On March 27, Ronaghi-Maleki’s parents traveled to Tehran to follow up on his case, but the prosecutor’s office refused to take action. His father, Ahmad Ronaghi-Maleki, has announced that he will go on hunger strike too if his son is not taken to hospital.

“The doctor has prescribed MRI [Magnetic Resonance Imaging] for him but authorities have taken no action,” Hossein’s mother, Zoleikha Moussavi, said in an interview with Kaleme. “The tests have shown that Hossein has infected and swollen kidneys and that his spine has been damaged. Evin’s doctor says the prison clinic lacks the necessary facilities, and that he must be treated outside the prison, but there has been no response. Even the Legal Medical Examiner has written a letter saying that Hossein must be treated in hospital, but they say the Revolutionary Guards are preventing Hossein’s transfer to an outside medical facility.”

She says that prison authorities even refuse to give Ronaghi-Maleki the medication the family brings for him.

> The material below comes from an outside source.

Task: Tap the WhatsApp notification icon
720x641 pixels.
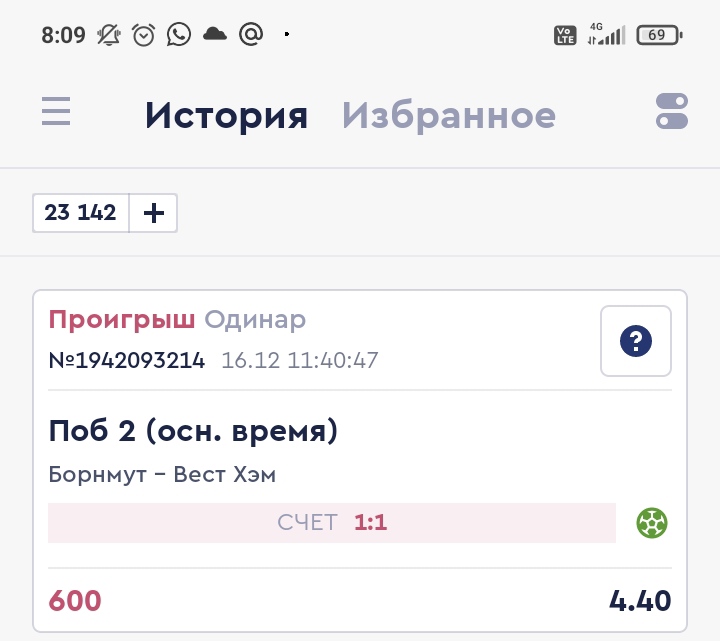Action: 179,35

“As a mother I ask my son to be released,” Moussavi said. “He is in a very bad condition. We will return him to the prison when he recovers. Keeping someone in prison, when the doctors have warned about his health, is against the law.”

According to Laleh, prison officials have now promised he will be taken to hospital today, March 30, the 4th day of his hunger strike.

“They said they will take him to the hospital,” Laleh says. “We still have to see if they do. So far, each time they have done so, they have brought him back to prison without treating him.”